WORK TO COMPLETE:
a - Answer these questions about the thread on cheap baler belts, each on its own line:
(i) About how much per foot did TS want for the belts?
(ii) Which two industrial supply houses does Old Vet suggest trying?
(iii) Which website did another poster call the best place for AC RB belts, according to clovis?
b - Repeat the part of the thread on cheap baler belts starting at "## Old Vet (Oct" and ending at "it for you.".

TEXT FOR ANALYSIS:
######

# Cheap Baler Belts



## farmerjon (Jan 7, 2009)

I picked up a roto baler, but I need to replace a few of the belts. They are 6 inch belts. I went to TS and they wanted almost 3 bucks a foot. Any idea where to look for cheap or used belts? I got the baler for free so I dont mind putting some money into it, but 3 bucks a foot seems steep.


----------



## Windy in Kansas (Jun 16, 2002)

Curious, does the AC Roto baler use the same belts as the large round balers of this era?


----------



## farmerjon (Jan 7, 2009)

yes i belive so. They are 4 inch wide tho.


----------



## DaleK (Sep 23, 2004)

Try asking around your local dealers. TSC belts are TOO cheap for my liking. Same as most other things TSC sells.


----------



## Old Vet (Oct 15, 2006)

DaleK said:


> Try asking around your local dealers. TSC belts are TOO cheap for my liking. Same as most other things TSC sells.


Try some industrial supply house like 3M or Granger they have belt on roles that you can cut and spliced together. It will be way less than Tractor Supply. You will have to get a splicer and some splicer supply's also but all together it will be less than most any place around. You will always need to splice the belts as long as you have the bailer or pay somebody else to do it for you.


----------



## farmerjon (Jan 7, 2009)

Yea TSC carrys some poor quality stuff. I hooked up the Roto Baler last night and everythings is working as it should. I can check today at work to see if Grainger has belts.


----------



## agmantoo (May 23, 2003)

farmerjon
What type belts does the roto baler take? I have some good sources but I need to know more about the belts.


----------



## clovis (May 13, 2002)

Post this question on allischalmers.com.

Post it on the discussion forum, and make sure you give 'em all the info, and ask all the questions you need. (Sometimes people will ask stuff like "What size tire for my Allis tractor?", but leave out the year, model, style or serial number.)

Those guys will take the guesswork and questions out of the equation. Wouldn't be surprised if you got 20 real world replies to this question. Some of those guys live, eat and drink AC Rotobalers. There is also a good chance that someone will have some sitting around and ready to sell to you for cheap. 

It will be an excellent source for asking all of your Rotobaler questions, no matter how difficult.

No need to register either, last time I checked. 

Is your Rotobaler a white top???

Clove


----------



## scorpian5 (Feb 16, 2004)

http://www.shoupparts.com/catalog/list.cfm?fldID=97707


----------



## clovis (May 13, 2002)

There have been a few posts on allischalmers.com about roto balers, but I haven't seen yours.

One guy is scrapping 2 roto balers. He told another poster to tell him what parts were wanted before they went to AC heaven. 

Another poster said the best place for AC RB belts was http://excelbelting.com

I don't know a thing about RB, but hopes this helps.

http://www.excelbelting.com/ecommerce/control/category/~category_id=ALLIS-CHALMERS-TB;jsessionid=9FF6A7B8B37ACDFEDB96C304E074544C.jvm1


----------



## clovis (May 13, 2002)

I finally got the link to work!


----------

######

SUPPLIED DATA:
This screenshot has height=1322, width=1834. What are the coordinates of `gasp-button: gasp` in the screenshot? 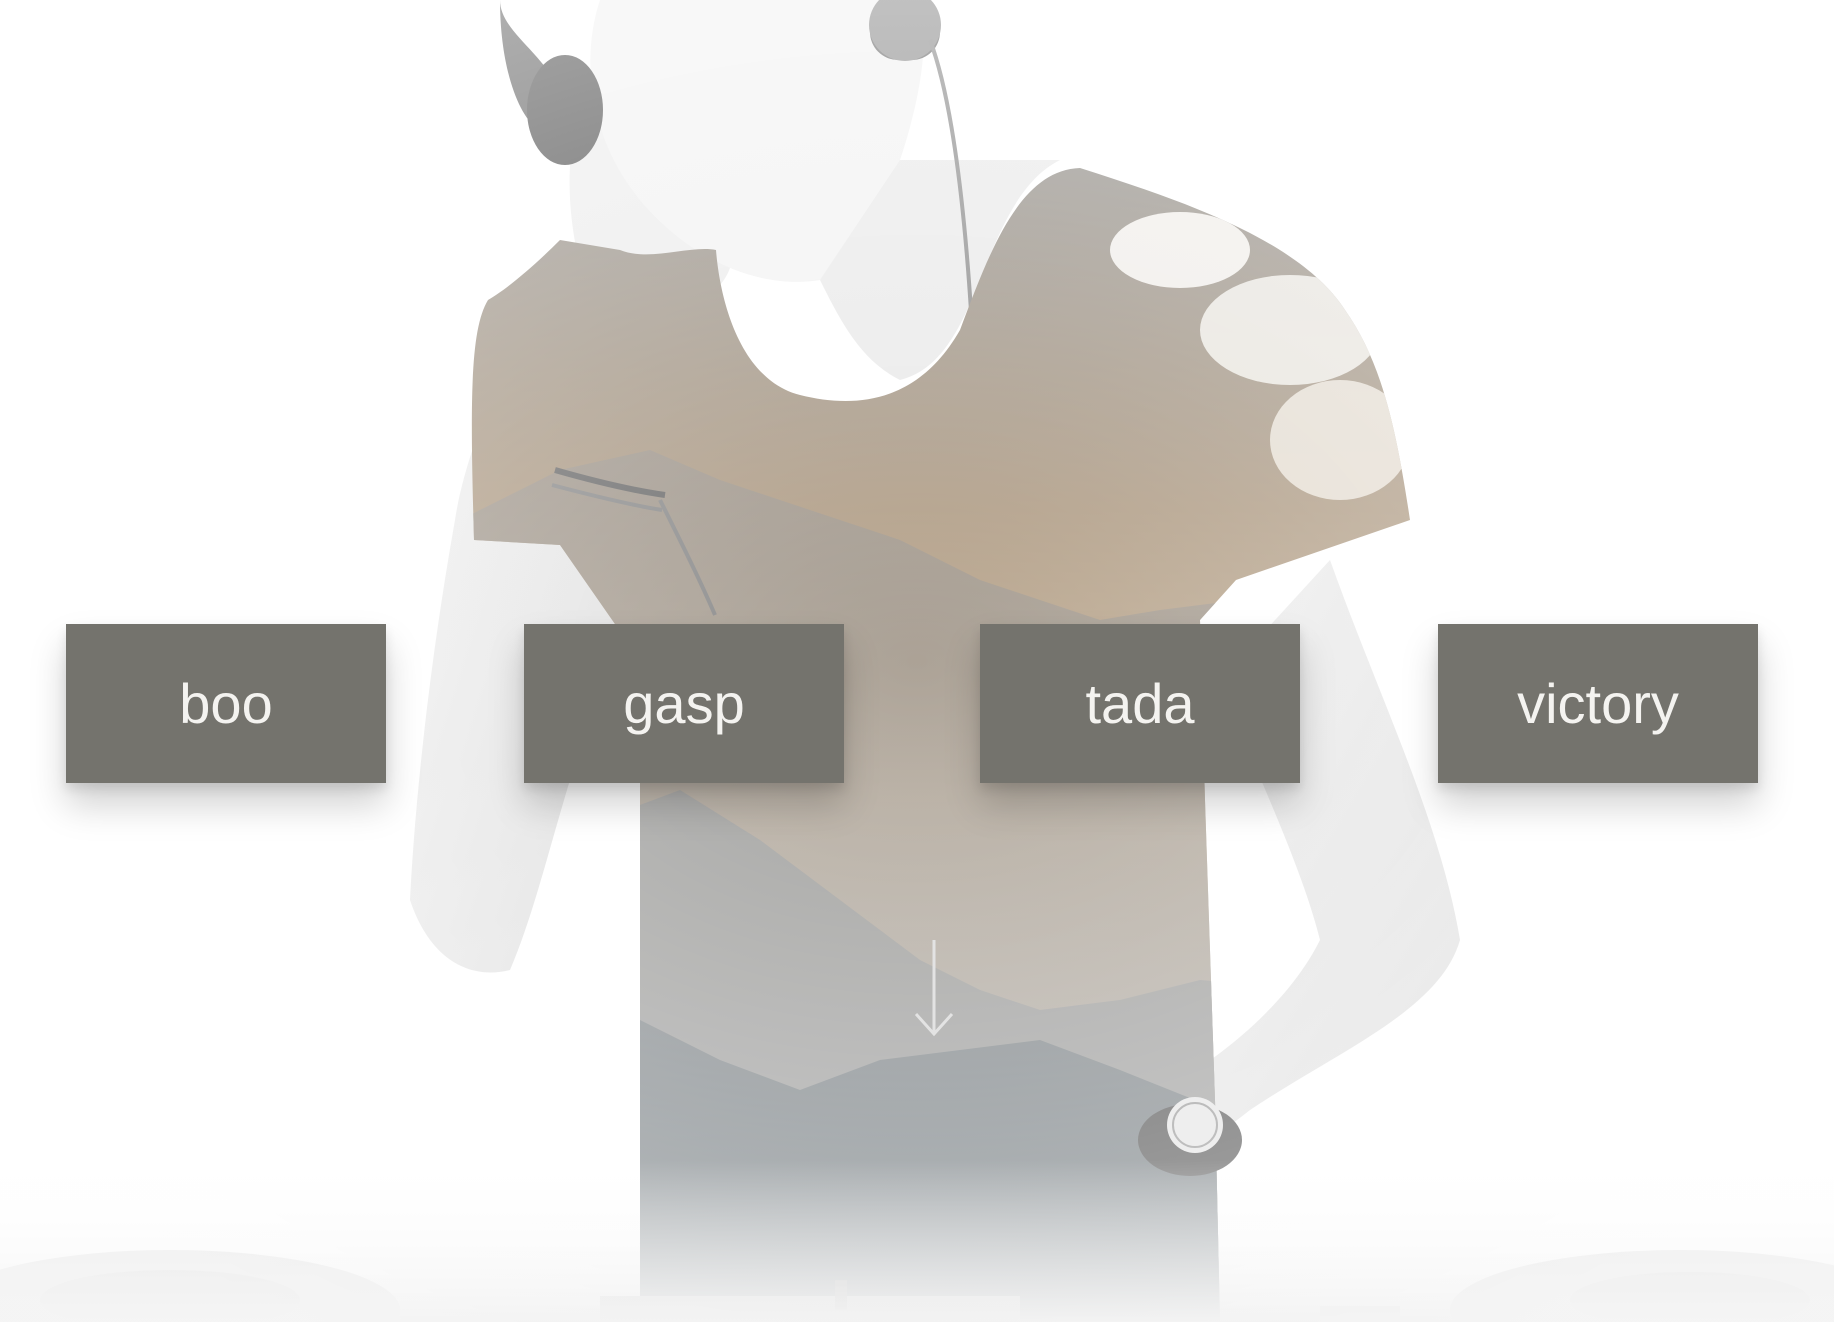 It's located at (684, 704).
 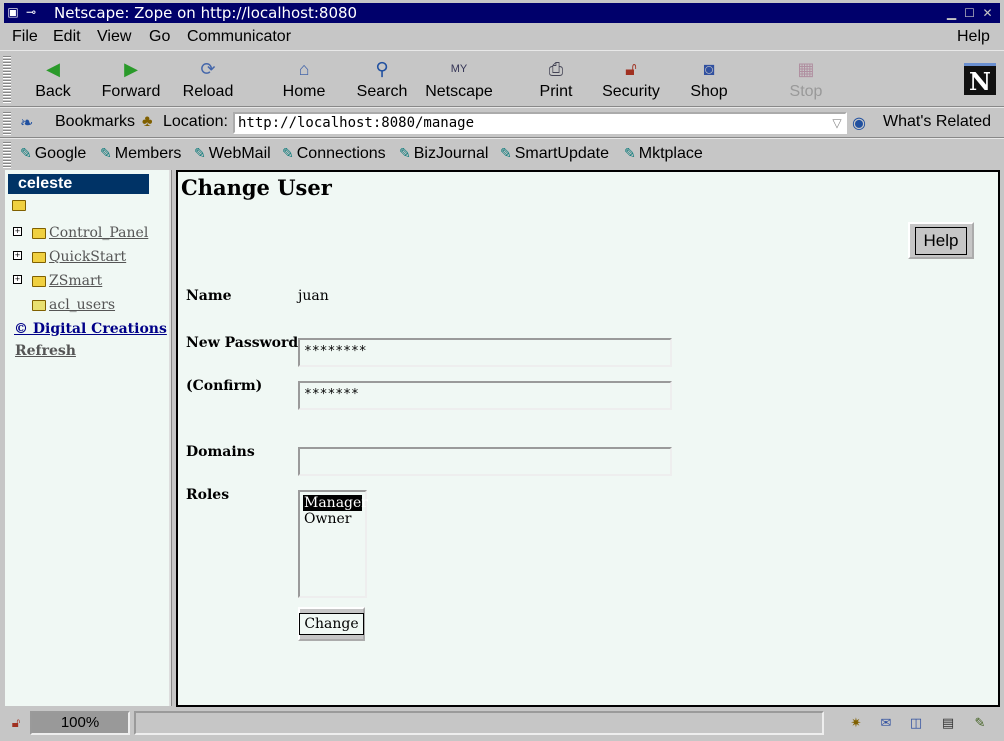 What do you see at coordinates (859, 123) in the screenshot?
I see `whats-related-icon: ◉` at bounding box center [859, 123].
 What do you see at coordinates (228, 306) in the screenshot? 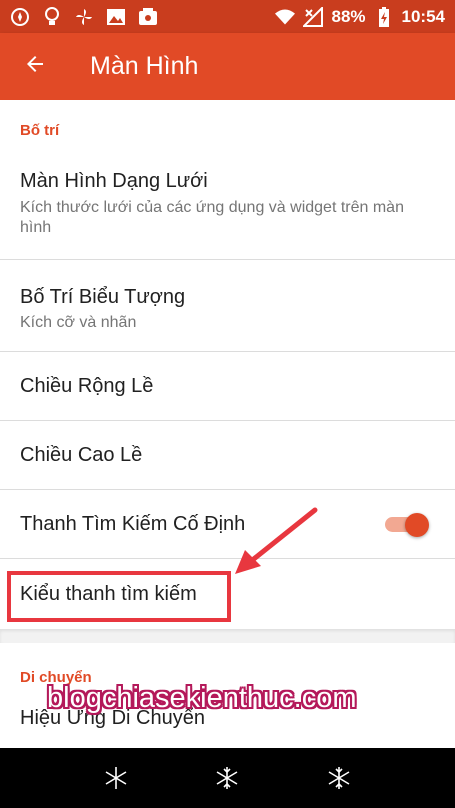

######

ANSWERS TO THE EXERCISE:
a -
(i) Almost 3 bucks a foot.
(ii) 3M or Granger.
(iii) http://excelbelting.com

b -
## Old Vet (Oct 15, 2006)

DaleK said:


> Try asking around your local dealers. TSC belts are TOO cheap for my liking. Same as most other things TSC sells.


Try some industrial supply house like 3M or Granger they have belt on roles that you can cut and spliced together. It will be way less than Tractor Supply. You will have to get a splicer and some splicer supply's also but all together it will be less than most any place around. You will always need to splice the belts as long as you have the bailer or pay somebody else to do it for you.